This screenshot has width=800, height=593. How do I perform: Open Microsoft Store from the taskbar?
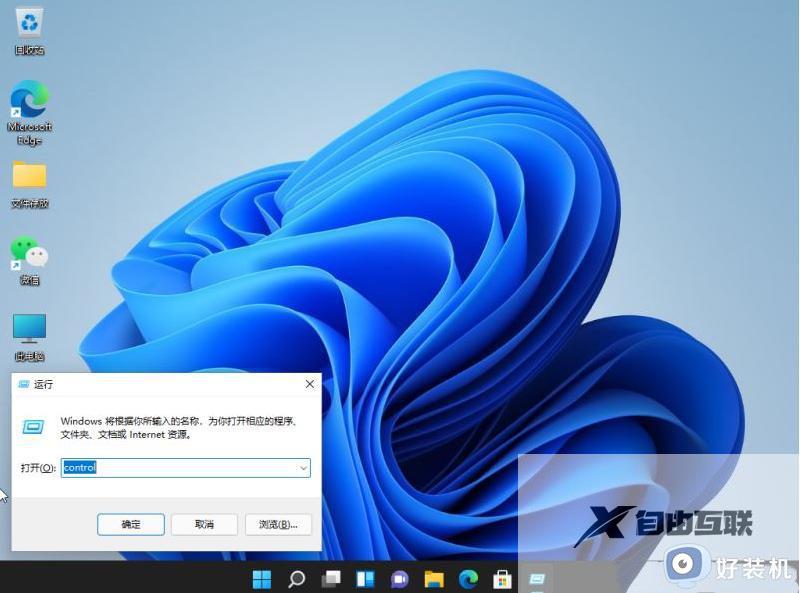(x=501, y=578)
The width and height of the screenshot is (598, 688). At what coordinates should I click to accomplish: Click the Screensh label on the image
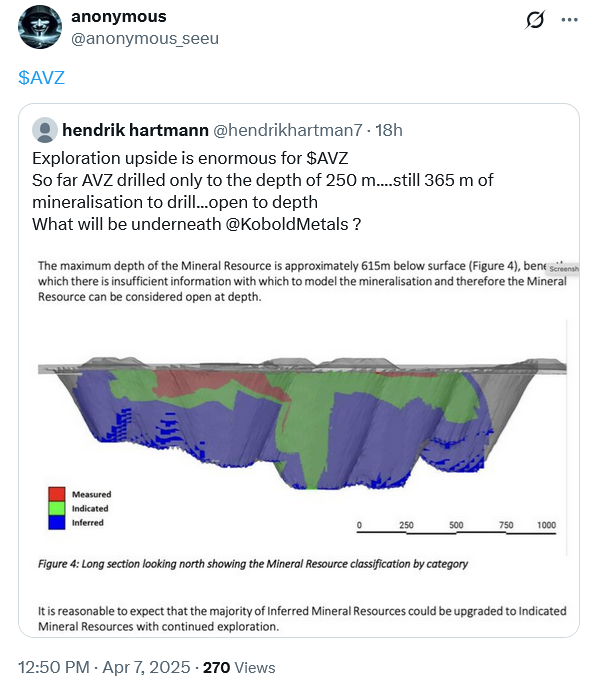point(564,269)
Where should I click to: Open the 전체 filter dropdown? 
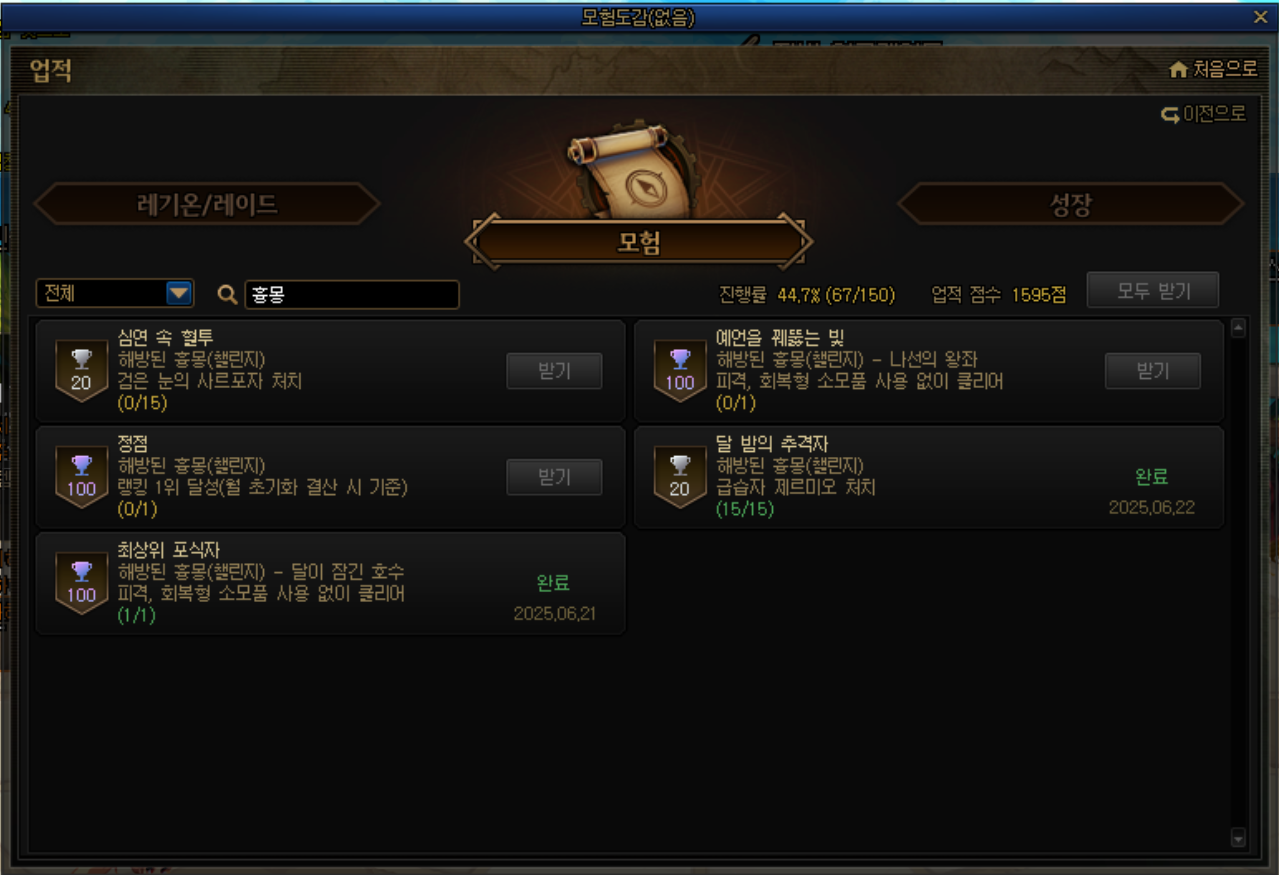coord(115,293)
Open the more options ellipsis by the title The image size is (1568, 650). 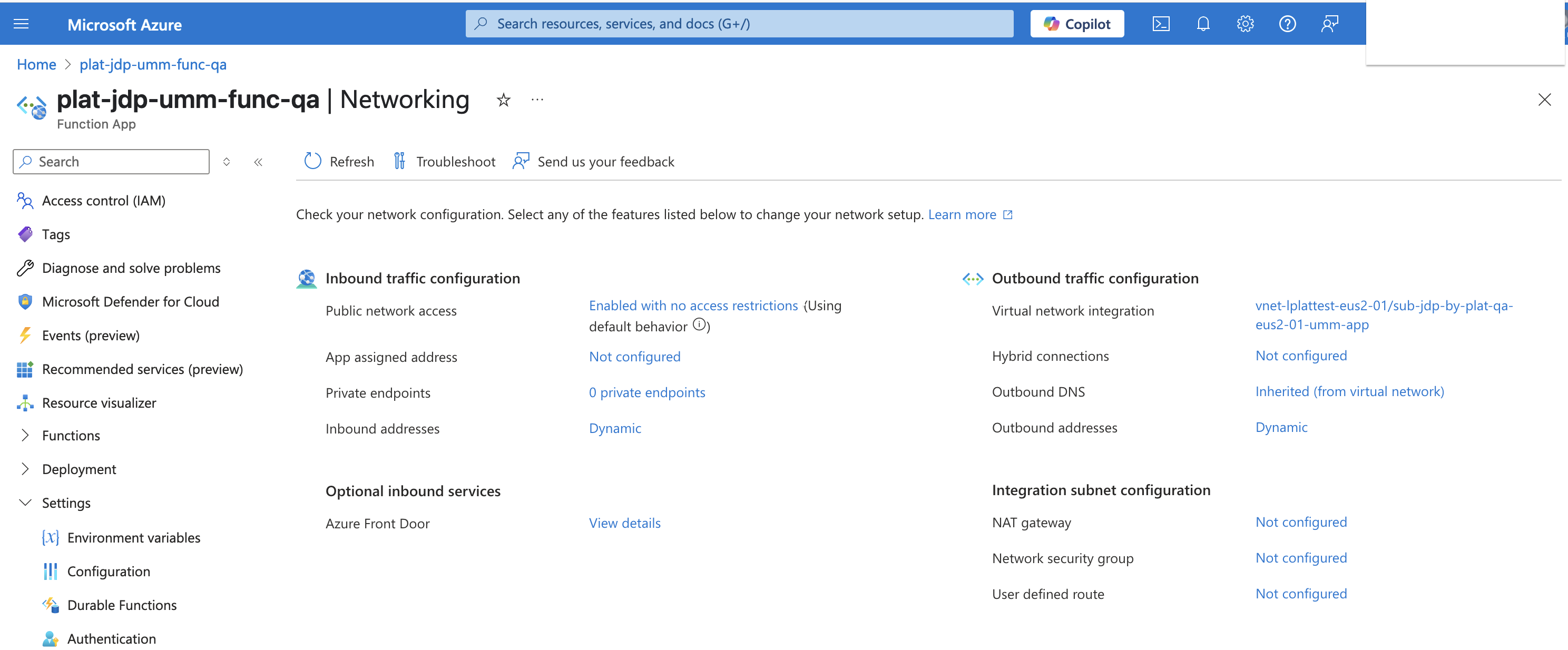tap(537, 100)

Work to be completed
Rewrite the rows as a numbered list, starting at the first line and ending at the line with "point(564,269)", leaving out blank lines and pictures.

Written reply
1. This screenshot has width=800, height=593. How do I perform: Open Microsoft Store from the taskbar?
2. (x=501, y=578)
3. The width and height of the screenshot is (598, 688). At what coordinates should I click to accomplish: Click the Screensh label on the image
4. point(564,269)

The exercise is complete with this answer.